Al Rockando di Povolaro si è tenuto il concerto di Nina Zilli. Fenomeno musicale e personaggio femminile del momento, Nina Zilli è diventata famosa con la canzone "L'uomo che amava le donne", presentata all'ultimo Festival di Sanremo nella categoria "Nuova Generazione", che ha fatto incetta di premi e che è diventata in breve tempo una hit delle radio che l'hanno proposta in heavy rotation. Talentuosa cantautrice la Zilli si ispira alla musica nera americana e giamaicana citando Mina e Celentano del periodo anni '50 e ‘60

Sei uno dei rari casi in cui i riconoscimenti della critica coincidono con il grande successo di pubblico: Premio della Critica "Mia Martini", premio "Sala Stampa Radio Tv" e Premio Assomusica 2010 per la migliore esibizione dal vivo, il tutto al debutto sanremese con la canzone "L'uomo che amava le donne". Sei diventata il fenomeno femminile del momento al punto che Mediaset ha preso questa tua canzone per il lancio del nuovo canale "La 5". Un successo strepitoso su tutta la linea in meno di 6 mesi. Domanda di rito: Te lo aspettavi?

Nina Zilli: «Chiaramente no, anche perché in questi anni la musica è molto cambiata e io sono sempre rimasta nell'underground.

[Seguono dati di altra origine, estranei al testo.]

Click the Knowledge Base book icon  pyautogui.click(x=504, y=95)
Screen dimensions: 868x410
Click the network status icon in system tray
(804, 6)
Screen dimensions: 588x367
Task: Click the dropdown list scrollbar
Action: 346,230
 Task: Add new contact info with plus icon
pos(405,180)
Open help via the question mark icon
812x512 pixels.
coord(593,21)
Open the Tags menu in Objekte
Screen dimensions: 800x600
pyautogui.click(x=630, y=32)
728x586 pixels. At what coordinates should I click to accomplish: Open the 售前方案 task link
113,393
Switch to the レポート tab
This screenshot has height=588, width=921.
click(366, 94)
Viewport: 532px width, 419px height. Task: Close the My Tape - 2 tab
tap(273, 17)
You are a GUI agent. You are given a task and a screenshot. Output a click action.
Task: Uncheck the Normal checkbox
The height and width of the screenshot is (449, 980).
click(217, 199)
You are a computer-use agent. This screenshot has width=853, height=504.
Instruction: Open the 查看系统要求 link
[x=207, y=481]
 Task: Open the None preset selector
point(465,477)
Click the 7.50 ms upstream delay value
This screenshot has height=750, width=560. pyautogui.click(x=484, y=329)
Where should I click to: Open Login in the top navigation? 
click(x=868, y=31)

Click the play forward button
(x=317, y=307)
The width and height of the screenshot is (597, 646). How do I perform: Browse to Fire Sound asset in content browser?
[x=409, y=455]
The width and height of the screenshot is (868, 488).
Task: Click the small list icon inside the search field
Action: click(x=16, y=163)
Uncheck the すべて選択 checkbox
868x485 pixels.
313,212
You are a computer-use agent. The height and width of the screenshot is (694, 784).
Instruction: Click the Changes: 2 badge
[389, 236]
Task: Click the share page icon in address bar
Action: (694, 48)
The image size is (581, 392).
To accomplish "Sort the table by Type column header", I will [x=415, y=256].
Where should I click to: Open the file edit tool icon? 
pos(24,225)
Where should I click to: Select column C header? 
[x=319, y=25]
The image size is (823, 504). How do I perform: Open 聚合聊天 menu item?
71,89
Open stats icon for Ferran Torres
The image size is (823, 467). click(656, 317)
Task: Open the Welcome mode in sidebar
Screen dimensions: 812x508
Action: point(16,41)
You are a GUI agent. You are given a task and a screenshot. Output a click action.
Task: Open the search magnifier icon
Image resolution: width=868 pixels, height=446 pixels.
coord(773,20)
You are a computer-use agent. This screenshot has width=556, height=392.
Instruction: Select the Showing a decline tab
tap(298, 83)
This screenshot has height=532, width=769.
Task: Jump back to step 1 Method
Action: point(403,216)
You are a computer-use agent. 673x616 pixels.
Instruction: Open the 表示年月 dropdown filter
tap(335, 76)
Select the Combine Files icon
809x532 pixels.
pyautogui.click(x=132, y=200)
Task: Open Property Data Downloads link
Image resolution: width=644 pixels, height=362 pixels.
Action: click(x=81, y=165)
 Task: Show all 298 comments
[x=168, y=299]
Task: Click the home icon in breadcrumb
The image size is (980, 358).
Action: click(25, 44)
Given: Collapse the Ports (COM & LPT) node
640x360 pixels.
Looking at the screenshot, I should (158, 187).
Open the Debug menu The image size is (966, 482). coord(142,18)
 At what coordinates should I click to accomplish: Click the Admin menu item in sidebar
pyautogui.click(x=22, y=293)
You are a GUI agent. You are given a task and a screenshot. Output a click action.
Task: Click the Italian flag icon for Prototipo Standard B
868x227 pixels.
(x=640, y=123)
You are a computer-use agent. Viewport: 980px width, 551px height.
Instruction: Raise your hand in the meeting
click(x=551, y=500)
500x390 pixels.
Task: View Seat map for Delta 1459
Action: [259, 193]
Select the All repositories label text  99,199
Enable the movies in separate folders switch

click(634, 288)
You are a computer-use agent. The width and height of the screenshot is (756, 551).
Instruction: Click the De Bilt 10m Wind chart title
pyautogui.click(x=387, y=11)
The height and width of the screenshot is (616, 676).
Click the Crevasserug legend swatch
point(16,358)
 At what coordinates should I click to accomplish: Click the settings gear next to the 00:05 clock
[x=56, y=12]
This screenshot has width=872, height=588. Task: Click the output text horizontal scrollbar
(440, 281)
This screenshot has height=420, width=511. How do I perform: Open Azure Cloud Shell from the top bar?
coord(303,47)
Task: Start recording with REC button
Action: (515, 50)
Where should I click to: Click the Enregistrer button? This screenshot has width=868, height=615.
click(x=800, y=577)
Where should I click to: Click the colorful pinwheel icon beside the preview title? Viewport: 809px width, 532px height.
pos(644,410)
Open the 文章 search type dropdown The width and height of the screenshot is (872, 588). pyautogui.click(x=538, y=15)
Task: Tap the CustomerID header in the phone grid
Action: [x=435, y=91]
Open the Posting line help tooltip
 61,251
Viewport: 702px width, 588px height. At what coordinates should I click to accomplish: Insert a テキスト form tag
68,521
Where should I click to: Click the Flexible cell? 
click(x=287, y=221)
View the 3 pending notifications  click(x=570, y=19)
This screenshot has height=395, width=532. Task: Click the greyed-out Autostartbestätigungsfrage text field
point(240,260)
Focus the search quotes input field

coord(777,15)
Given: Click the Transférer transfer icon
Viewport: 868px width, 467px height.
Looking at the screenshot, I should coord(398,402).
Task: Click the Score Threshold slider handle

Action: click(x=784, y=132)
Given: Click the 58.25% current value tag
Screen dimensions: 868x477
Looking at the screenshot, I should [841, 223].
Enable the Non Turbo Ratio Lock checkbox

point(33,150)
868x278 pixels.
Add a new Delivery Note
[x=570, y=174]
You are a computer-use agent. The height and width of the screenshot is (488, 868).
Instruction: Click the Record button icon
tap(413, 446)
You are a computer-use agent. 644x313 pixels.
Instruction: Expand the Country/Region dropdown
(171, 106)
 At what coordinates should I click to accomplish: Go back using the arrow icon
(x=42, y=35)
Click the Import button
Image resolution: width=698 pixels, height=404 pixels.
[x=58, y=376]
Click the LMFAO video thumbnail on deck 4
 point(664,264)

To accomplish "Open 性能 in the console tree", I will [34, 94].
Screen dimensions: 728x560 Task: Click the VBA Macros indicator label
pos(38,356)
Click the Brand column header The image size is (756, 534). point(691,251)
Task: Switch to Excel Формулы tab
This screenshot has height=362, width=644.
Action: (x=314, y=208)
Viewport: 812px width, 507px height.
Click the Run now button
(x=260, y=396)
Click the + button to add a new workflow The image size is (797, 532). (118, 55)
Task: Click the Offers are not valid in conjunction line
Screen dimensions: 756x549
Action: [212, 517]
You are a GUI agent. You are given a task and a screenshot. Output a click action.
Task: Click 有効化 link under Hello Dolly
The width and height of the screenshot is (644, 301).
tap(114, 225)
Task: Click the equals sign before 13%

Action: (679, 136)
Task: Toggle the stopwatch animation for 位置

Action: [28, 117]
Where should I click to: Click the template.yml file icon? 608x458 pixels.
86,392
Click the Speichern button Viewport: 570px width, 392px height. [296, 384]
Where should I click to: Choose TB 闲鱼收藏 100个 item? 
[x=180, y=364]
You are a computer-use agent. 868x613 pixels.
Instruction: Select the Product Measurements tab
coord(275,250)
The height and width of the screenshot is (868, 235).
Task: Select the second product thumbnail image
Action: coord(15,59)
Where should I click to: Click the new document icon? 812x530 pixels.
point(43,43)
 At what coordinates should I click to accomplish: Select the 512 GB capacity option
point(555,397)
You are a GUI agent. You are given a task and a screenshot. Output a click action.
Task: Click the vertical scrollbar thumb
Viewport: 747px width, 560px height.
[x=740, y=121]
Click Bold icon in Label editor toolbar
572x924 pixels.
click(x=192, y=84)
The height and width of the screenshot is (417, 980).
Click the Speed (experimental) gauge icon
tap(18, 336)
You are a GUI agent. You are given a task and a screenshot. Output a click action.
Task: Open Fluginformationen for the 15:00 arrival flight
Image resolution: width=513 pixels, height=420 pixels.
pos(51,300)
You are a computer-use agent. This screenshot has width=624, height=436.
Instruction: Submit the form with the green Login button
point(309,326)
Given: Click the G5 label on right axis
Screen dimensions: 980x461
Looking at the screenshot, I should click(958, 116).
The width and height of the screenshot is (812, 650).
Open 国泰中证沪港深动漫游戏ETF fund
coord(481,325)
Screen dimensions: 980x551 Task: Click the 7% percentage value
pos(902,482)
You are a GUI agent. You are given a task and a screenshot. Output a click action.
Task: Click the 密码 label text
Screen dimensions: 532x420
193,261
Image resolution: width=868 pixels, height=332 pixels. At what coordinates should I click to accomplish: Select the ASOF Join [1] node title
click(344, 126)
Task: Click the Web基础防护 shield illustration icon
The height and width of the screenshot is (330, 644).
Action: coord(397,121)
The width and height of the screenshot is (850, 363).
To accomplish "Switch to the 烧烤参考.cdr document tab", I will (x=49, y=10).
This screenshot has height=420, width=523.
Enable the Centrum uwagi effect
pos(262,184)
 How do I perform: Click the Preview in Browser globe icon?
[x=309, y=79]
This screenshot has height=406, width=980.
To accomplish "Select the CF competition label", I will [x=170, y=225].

A Sanremo, di tutti i giovani che vanno, ne esce uno all'anno e negli ultimi anni neanche, quindi... Poi io sono andata perché Sanremo lo guardavo da piccola con mia mamma e volevo sempre cantare e sono stata molto contenta che mi abbiano presa. Per me, poi, era un modo per farmi vedere da quante più persone possibili contemporaneamente. Poi è arrivato il film di Ferzan (ha partecipato alla colonna sonora del film "Mine Vaganti" di Ferzan Ozpetek ndr), mi è caduto tutto in testa!».

Tu attingi dal R&B anni ‘50 e ‘60 ma anche alla musica italiana di quegli anni. Come si concilia con l'influenza ska e rocksteady, che sono un po' più recenti, a cui pure ti ispiri?

«Lo ska lo facevo quando ero piccola. Poi lo ska veloce, il rock steady, è in realtà l'origine di tutta la musica giamaicana in levare: prima del rocksteady non c'era il reggae, non c'era niente. In realtà, la musica giamaicana, pur essendo tutta in levare, prendeva ispirazione dall'America, dove si faceva tutta musica in battere, una il contrario dell'altra: erano gli anni della Stax e della Motown. In realtà questi due tipi di musica sono molto legati, anche come melodie».

Tua mamma ti ha mandata in Irlanda quando avevi solo 13 anni ...

«A 10!».

Come mai così piccola?

«Eh voleva farmi imparare l'inglese, poi io ero molto mammona perché ero figlia unica».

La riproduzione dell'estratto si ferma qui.